**Records excerpted from a collection:**
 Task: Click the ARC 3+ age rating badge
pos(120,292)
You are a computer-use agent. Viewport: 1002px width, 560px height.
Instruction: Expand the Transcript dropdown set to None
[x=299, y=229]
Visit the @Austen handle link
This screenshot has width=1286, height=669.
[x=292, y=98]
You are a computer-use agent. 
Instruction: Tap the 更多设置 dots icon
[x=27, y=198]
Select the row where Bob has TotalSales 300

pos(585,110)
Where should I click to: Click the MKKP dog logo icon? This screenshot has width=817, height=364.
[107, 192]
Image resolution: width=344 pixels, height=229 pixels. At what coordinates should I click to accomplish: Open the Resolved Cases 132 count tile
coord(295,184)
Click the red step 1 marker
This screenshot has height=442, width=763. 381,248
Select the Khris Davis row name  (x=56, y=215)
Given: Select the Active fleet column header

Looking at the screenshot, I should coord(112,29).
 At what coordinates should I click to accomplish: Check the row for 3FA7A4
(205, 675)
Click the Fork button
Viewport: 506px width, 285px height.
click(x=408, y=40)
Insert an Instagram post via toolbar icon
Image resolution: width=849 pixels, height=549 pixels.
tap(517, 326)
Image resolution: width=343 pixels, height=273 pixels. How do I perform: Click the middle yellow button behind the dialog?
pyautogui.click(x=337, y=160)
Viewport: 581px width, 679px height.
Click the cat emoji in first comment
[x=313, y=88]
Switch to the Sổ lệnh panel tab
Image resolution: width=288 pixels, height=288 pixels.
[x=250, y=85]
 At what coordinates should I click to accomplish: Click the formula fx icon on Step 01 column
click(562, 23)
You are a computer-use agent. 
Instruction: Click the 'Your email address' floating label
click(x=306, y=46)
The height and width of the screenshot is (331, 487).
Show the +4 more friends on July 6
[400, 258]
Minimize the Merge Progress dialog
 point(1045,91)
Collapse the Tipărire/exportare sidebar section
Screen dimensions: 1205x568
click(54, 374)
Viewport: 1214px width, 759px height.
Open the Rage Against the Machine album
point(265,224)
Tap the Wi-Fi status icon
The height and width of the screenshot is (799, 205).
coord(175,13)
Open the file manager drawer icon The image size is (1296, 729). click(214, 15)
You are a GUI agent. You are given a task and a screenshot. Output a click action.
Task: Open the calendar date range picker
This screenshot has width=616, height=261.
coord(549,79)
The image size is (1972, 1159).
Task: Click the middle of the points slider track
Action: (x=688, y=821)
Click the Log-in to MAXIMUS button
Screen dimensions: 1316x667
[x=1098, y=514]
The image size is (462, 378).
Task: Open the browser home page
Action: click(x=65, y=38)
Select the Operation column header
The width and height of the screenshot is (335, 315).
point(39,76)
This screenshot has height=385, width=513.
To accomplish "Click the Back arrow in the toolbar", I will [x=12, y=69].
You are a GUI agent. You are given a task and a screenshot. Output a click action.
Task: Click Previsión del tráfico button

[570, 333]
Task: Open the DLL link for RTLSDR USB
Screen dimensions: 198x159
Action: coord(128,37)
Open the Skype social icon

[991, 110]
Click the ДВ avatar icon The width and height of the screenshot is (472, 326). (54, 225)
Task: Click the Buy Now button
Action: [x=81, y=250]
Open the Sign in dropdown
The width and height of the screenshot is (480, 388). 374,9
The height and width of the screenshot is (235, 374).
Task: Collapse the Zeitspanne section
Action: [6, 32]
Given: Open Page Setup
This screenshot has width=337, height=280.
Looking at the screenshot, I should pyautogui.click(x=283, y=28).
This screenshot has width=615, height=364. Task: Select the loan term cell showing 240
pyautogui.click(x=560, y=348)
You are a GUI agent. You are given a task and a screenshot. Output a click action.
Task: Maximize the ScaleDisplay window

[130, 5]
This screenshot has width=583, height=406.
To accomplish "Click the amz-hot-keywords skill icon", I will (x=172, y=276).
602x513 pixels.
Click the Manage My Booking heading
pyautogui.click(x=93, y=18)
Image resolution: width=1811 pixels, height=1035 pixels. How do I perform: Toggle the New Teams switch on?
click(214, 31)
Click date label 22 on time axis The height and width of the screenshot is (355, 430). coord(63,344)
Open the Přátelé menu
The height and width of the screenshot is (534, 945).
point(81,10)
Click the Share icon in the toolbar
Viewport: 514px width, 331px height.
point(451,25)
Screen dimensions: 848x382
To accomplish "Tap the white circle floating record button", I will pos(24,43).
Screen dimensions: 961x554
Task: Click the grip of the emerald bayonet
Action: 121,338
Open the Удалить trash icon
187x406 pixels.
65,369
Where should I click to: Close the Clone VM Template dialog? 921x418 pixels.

**Your objective:**
All that is needed is the line containing "Task: Click Previsión del tráfico button" and each line after it to the end of the data above, set down exactly.

**Solution to this task:**
Task: Click Previsión del tráfico button

[570, 333]
Task: Open the DLL link for RTLSDR USB
Screen dimensions: 198x159
Action: coord(128,37)
Open the Skype social icon

[991, 110]
Click the ДВ avatar icon The width and height of the screenshot is (472, 326). (54, 225)
Task: Click the Buy Now button
Action: [x=81, y=250]
Open the Sign in dropdown
The width and height of the screenshot is (480, 388). 374,9
The height and width of the screenshot is (235, 374).
Task: Collapse the Zeitspanne section
Action: [6, 32]
Given: Open Page Setup
This screenshot has width=337, height=280.
Looking at the screenshot, I should pyautogui.click(x=283, y=28).
This screenshot has width=615, height=364. Task: Select the loan term cell showing 240
pyautogui.click(x=560, y=348)
You are a GUI agent. You are given a task and a screenshot. Output a click action.
Task: Maximize the ScaleDisplay window

[130, 5]
This screenshot has width=583, height=406.
To accomplish "Click the amz-hot-keywords skill icon", I will (x=172, y=276).
602x513 pixels.
Click the Manage My Booking heading
pyautogui.click(x=93, y=18)
Image resolution: width=1811 pixels, height=1035 pixels. How do I perform: Toggle the New Teams switch on?
click(214, 31)
Click date label 22 on time axis The height and width of the screenshot is (355, 430). coord(63,344)
Open the Přátelé menu
The height and width of the screenshot is (534, 945).
point(81,10)
Click the Share icon in the toolbar
Viewport: 514px width, 331px height.
point(451,25)
Screen dimensions: 848x382
To accomplish "Tap the white circle floating record button", I will pos(24,43).
Screen dimensions: 961x554
Task: Click the grip of the emerald bayonet
Action: 121,338
Open the Удалить trash icon
187x406 pixels.
65,369
Where should I click to: Close the Clone VM Template dialog? 921x418 pixels.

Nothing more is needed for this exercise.